One option under consideration could see Extinction Rebellion classified as an organised crime group, according to reports – leaving organisers at risk of jail sentences of up to five years.
“The suggestion Extinction Rebellion should be reclassified as an ‘organised crime group’ is ridiculous,” the group responded.
A spokesperson said: “[Organised crime] is hardly an accurate description of the thousands of ordinary people – the nurses, the doctors, the grandparents and others – who take part in Extinction Rebellion’s non-violent protests.”
Parliament, courts and the press, meanwhile, could be given special protective status from disruptive action by the group under another proposal.
“It would be illegal to stop MPs going to vote or judges getting to court and it would also protect a free press,” a government source told the Press Association.
Ms Patel warned on Monday that any environmental activists who “plot and scheme to curtail our freedoms” would face the “full force” of the law.
“I am committed to ensuring that the police have powers required to tackle the disruption caused by groups such as Extinction Rebellion and I will be looking at every opportunity available, including primary legislation, to ensure that there is a full suite of tools available to tackle this behaviour,” the home secretary wrote in The Daily Mail.
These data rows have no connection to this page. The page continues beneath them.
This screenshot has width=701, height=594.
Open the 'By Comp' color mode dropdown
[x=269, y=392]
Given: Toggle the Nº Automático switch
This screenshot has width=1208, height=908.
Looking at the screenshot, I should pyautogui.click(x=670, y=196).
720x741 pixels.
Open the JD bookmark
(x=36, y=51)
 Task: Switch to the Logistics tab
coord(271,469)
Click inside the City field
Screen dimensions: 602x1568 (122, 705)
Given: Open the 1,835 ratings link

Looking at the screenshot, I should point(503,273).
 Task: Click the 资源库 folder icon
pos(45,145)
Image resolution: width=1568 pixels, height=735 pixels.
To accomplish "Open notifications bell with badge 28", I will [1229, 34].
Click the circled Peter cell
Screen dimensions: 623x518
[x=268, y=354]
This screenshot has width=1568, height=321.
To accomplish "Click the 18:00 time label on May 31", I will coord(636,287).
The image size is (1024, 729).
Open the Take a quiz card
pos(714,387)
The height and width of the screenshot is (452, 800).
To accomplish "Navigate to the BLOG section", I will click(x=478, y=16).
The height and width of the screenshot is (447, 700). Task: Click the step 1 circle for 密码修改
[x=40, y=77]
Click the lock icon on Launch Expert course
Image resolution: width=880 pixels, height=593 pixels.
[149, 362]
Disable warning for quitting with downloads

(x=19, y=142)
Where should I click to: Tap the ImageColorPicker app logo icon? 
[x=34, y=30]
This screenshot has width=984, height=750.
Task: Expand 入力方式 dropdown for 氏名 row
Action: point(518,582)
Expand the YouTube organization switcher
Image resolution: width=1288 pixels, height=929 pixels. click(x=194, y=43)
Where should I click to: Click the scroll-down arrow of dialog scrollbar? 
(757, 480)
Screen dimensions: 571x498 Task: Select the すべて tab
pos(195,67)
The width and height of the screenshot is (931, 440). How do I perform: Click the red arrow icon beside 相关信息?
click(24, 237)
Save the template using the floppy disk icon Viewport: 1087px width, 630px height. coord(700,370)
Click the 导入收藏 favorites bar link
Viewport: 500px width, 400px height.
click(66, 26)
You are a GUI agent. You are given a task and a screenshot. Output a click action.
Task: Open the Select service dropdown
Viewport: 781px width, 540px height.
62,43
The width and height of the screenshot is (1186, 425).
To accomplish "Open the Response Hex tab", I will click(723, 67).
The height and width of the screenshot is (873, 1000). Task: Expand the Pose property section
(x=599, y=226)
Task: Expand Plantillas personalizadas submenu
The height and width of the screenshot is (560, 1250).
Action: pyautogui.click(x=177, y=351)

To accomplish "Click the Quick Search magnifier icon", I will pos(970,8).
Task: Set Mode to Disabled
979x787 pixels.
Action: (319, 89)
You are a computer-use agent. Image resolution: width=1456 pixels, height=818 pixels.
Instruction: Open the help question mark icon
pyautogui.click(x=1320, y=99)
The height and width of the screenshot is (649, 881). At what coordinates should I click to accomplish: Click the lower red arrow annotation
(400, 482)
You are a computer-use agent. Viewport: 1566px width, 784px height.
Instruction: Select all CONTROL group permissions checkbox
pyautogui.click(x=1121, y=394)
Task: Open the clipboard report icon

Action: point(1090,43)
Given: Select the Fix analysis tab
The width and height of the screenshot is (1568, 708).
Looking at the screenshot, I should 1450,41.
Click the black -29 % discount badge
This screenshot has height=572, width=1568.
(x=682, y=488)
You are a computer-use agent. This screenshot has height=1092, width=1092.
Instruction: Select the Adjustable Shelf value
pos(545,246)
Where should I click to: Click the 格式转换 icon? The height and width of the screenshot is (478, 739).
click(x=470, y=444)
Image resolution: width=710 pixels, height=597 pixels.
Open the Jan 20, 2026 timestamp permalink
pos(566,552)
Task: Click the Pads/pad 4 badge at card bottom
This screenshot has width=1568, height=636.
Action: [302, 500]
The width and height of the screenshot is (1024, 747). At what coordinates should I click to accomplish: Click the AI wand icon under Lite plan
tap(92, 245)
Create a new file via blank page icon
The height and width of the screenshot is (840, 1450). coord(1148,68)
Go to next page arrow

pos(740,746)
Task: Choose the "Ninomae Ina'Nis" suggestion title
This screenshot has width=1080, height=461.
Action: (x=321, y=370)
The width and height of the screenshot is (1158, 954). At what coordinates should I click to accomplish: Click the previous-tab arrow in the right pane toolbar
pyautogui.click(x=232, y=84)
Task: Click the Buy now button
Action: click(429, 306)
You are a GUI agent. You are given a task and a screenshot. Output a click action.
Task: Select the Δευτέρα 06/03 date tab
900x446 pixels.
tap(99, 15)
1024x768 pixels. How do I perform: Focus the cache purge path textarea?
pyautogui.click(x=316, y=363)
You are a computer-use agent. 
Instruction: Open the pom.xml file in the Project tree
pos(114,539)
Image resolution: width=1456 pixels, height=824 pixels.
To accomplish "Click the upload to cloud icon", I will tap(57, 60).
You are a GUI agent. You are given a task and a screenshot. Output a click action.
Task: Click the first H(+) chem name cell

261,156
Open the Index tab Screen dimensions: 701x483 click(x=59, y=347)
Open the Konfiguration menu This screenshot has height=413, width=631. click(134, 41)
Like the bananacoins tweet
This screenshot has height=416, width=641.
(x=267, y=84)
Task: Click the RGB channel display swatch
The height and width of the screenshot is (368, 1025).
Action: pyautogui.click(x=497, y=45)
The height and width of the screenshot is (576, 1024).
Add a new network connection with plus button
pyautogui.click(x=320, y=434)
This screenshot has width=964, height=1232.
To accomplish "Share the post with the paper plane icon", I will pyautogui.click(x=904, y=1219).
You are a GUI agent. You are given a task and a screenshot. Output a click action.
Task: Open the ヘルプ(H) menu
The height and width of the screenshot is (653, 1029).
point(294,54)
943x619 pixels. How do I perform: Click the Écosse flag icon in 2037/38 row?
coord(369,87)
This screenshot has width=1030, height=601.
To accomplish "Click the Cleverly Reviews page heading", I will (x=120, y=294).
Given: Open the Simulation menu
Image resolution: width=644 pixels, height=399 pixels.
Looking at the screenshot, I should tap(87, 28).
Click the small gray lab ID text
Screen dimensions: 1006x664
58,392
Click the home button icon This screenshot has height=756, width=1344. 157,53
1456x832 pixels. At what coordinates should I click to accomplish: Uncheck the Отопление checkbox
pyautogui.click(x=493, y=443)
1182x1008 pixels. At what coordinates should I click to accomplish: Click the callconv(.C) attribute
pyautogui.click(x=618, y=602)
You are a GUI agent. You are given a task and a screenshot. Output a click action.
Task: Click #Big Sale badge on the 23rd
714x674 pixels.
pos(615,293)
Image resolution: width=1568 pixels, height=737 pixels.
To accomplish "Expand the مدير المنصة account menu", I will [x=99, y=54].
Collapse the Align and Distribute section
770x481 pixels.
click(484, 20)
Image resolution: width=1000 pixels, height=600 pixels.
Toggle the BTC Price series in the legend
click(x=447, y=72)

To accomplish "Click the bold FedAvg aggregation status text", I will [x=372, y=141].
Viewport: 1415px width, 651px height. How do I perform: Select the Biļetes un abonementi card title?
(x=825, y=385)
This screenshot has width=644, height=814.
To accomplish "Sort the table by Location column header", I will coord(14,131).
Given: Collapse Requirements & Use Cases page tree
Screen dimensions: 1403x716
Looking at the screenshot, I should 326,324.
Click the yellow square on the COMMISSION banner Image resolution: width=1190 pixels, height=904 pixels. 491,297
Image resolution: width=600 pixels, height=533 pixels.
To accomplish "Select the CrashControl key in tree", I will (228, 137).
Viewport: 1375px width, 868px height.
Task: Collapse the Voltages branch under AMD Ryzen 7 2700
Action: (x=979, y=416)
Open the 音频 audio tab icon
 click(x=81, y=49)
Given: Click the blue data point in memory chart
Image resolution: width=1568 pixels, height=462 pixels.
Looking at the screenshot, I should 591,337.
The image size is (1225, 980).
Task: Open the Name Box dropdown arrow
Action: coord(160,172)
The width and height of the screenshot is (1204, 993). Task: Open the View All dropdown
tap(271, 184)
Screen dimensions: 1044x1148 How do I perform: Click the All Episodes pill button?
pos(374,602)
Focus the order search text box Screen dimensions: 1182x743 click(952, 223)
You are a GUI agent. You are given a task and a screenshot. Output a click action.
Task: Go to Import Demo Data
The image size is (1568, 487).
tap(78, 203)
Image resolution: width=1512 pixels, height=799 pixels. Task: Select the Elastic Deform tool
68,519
“We want to see some people banged up instead of escaping with a fine they can pay from their trust fund,” one unnamed Home Office official told the newspaper, suggesting the government could seek to use the 2015 Serious Crime Act to re-classify the group.
It comes after more than 100 demonstrators used vehicles and bamboo lock-ons to block roads outside the Newsprinters works at Broxbourne, Hertfordshire, and Knowsley, near Liverpool, on Friday evening, with both protests continuing until Saturday afternoon.
Merseyside Police said they had arrested 30 people, while Hertfordshire Police said they had taken 50 people into custody.
Extinction Rebellion has vowed to engage in non-violent civil disobedience for a second consecutive week. A spokesperson said protests would highlight “the urgent need to transform our system into one that stops the harm and supports all life and our planet”.
The Independent has approached the Home Office for comment.